Extracted data: Begin

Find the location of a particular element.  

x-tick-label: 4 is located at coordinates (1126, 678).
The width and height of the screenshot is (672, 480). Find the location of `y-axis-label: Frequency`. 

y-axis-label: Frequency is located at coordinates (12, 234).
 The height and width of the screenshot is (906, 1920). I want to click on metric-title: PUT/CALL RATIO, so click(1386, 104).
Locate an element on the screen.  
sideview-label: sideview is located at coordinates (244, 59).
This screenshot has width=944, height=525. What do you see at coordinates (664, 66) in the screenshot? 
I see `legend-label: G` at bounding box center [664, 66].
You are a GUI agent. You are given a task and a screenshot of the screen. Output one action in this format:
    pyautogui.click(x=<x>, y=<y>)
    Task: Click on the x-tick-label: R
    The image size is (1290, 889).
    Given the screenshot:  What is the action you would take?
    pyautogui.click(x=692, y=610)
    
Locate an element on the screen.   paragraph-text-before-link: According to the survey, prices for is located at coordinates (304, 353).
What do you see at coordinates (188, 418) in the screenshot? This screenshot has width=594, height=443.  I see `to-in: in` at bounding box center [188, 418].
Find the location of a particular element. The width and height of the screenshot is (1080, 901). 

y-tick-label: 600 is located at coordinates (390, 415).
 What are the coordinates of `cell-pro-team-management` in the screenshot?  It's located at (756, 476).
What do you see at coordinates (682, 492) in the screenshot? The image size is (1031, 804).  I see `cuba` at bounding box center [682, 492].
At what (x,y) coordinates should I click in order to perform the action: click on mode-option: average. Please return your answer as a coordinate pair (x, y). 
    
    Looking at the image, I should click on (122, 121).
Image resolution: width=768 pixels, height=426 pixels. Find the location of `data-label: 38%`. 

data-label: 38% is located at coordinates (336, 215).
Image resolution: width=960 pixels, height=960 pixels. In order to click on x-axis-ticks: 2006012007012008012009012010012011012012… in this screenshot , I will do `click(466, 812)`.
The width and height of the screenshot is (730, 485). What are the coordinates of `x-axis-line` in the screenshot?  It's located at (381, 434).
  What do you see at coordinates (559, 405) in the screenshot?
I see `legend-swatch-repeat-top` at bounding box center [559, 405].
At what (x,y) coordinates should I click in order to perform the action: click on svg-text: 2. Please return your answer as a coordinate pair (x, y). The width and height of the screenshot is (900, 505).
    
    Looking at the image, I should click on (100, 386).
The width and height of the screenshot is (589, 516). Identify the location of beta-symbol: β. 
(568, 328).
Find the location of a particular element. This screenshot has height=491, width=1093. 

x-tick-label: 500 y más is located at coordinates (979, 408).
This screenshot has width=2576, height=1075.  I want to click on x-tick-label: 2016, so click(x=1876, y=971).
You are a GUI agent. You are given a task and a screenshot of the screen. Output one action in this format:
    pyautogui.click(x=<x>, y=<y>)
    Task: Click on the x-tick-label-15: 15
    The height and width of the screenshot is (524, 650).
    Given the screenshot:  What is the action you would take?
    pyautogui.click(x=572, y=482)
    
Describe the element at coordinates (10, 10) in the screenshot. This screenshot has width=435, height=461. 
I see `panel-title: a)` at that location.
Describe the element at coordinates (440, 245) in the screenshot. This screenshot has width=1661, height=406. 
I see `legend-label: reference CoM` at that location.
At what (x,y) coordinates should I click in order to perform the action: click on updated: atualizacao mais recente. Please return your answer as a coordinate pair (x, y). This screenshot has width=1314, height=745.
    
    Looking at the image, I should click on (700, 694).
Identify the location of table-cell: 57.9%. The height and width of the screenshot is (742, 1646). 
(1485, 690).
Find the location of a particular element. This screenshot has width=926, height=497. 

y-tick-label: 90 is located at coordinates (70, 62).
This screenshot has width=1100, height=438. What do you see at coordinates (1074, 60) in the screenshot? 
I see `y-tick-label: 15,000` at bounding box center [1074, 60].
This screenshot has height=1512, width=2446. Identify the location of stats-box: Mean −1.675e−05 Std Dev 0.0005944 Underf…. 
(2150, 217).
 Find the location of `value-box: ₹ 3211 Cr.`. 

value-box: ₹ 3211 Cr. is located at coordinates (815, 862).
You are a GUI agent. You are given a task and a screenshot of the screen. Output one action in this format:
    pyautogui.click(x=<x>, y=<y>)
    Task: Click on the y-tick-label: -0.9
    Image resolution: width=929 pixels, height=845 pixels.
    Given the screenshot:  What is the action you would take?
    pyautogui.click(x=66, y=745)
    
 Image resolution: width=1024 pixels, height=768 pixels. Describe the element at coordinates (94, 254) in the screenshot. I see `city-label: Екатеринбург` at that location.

Extracted data: End

Directions for this task: Render every row above as a two-column Markdown table headed Row and Content, numbering each row and leaving out blank ones.

Exercise answer:
| Row | Content |
|---|---|
| 1 | Find the location of a particular element.   |
| 2 | x-tick-label: 4 is located at coordinates (1126, 678). |
| 3 | The width and height of the screenshot is (672, 480). Find the location of `y-axis-label: Frequency`.  |
| 4 | y-axis-label: Frequency is located at coordinates (12, 234). |
| 5 |  The height and width of the screenshot is (906, 1920). I want to click on metric-title: PUT/CALL RATIO, so click(1386, 104). |
| 6 | Locate an element on the screen.   |
| 7 | sideview-label: sideview is located at coordinates (244, 59). |
| 8 | This screenshot has width=944, height=525. What do you see at coordinates (664, 66) in the screenshot?  |
| 9 | I see `legend-label: G` at bounding box center [664, 66]. |
| 10 | You are a GUI agent. You are given a task and a screenshot of the screen. Output one action in this format: |
| 11 |     pyautogui.click(x=<x>, y=<y>) |
| 12 |     Task: Click on the x-tick-label: R |
| 13 |     The image size is (1290, 889). |
| 14 |     Given the screenshot:  What is the action you would take? |
| 15 |     pyautogui.click(x=692, y=610) |
| 16 | Locate an element on the screen.   paragraph-text-before-link: According to the survey, prices for is located at coordinates (304, 353). |
| 17 | What do you see at coordinates (188, 418) in the screenshot? This screenshot has width=594, height=443.  I see `to-in: in` at bounding box center [188, 418]. |
| 18 | Find the location of a particular element. The width and height of the screenshot is (1080, 901).  |
| 19 | y-tick-label: 600 is located at coordinates (390, 415). |
| 20 |  What are the coordinates of `cell-pro-team-management` in the screenshot?  It's located at (756, 476). |
| 21 | What do you see at coordinates (682, 492) in the screenshot? The image size is (1031, 804).  I see `cuba` at bounding box center [682, 492]. |
| 22 | At what (x,y) coordinates should I click in order to perform the action: click on mode-option: average. Please return your answer as a coordinate pair (x, y).  |
| 23 |     Looking at the image, I should click on (122, 121). |
| 24 | Image resolution: width=768 pixels, height=426 pixels. Find the location of `data-label: 38%`.  |
| 25 | data-label: 38% is located at coordinates (336, 215). |
| 26 | Image resolution: width=960 pixels, height=960 pixels. In order to click on x-axis-ticks: 2006012007012008012009012010012011012012… in this screenshot , I will do `click(466, 812)`. |
| 27 | The width and height of the screenshot is (730, 485). What are the coordinates of `x-axis-line` in the screenshot?  It's located at (381, 434). |
| 28 |   What do you see at coordinates (559, 405) in the screenshot? |
| 29 | I see `legend-swatch-repeat-top` at bounding box center [559, 405]. |
| 30 | At what (x,y) coordinates should I click in order to perform the action: click on svg-text: 2. Please return your answer as a coordinate pair (x, y). The width and height of the screenshot is (900, 505). |
| 31 |     Looking at the image, I should click on (100, 386). |
| 32 | The width and height of the screenshot is (589, 516). Identify the location of beta-symbol: β.  |
| 33 | (568, 328). |
| 34 | Find the location of a particular element. This screenshot has height=491, width=1093.  |
| 35 | x-tick-label: 500 y más is located at coordinates (979, 408). |
| 36 | This screenshot has width=2576, height=1075.  I want to click on x-tick-label: 2016, so click(x=1876, y=971). |
| 37 | You are a GUI agent. You are given a task and a screenshot of the screen. Output one action in this format: |
| 38 |     pyautogui.click(x=<x>, y=<y>) |
| 39 |     Task: Click on the x-tick-label-15: 15 |
| 40 |     The height and width of the screenshot is (524, 650). |
| 41 |     Given the screenshot:  What is the action you would take? |
| 42 |     pyautogui.click(x=572, y=482) |
| 43 | Describe the element at coordinates (10, 10) in the screenshot. This screenshot has width=435, height=461.  |
| 44 | I see `panel-title: a)` at that location. |
| 45 | Describe the element at coordinates (440, 245) in the screenshot. This screenshot has width=1661, height=406.  |
| 46 | I see `legend-label: reference CoM` at that location. |
| 47 | At what (x,y) coordinates should I click in order to perform the action: click on updated: atualizacao mais recente. Please return your answer as a coordinate pair (x, y). This screenshot has width=1314, height=745. |
| 48 |     Looking at the image, I should click on (700, 694). |
| 49 | Identify the location of table-cell: 57.9%. The height and width of the screenshot is (742, 1646).  |
| 50 | (1485, 690). |
| 51 | Find the location of a particular element. This screenshot has width=926, height=497.  |
| 52 | y-tick-label: 90 is located at coordinates (70, 62). |
| 53 | This screenshot has width=1100, height=438. What do you see at coordinates (1074, 60) in the screenshot?  |
| 54 | I see `y-tick-label: 15,000` at bounding box center [1074, 60]. |
| 55 | This screenshot has height=1512, width=2446. Identify the location of stats-box: Mean −1.675e−05 Std Dev 0.0005944 Underf….  |
| 56 | (2150, 217). |
| 57 |  Find the location of `value-box: ₹ 3211 Cr.`.  |
| 58 | value-box: ₹ 3211 Cr. is located at coordinates (815, 862). |
| 59 | You are a GUI agent. You are given a task and a screenshot of the screen. Output one action in this format: |
| 60 |     pyautogui.click(x=<x>, y=<y>) |
| 61 |     Task: Click on the y-tick-label: -0.9 |
| 62 |     Image resolution: width=929 pixels, height=845 pixels. |
| 63 |     Given the screenshot:  What is the action you would take? |
| 64 |     pyautogui.click(x=66, y=745) |
| 65 |  Image resolution: width=1024 pixels, height=768 pixels. Describe the element at coordinates (94, 254) in the screenshot. I see `city-label: Екатеринбург` at that location. |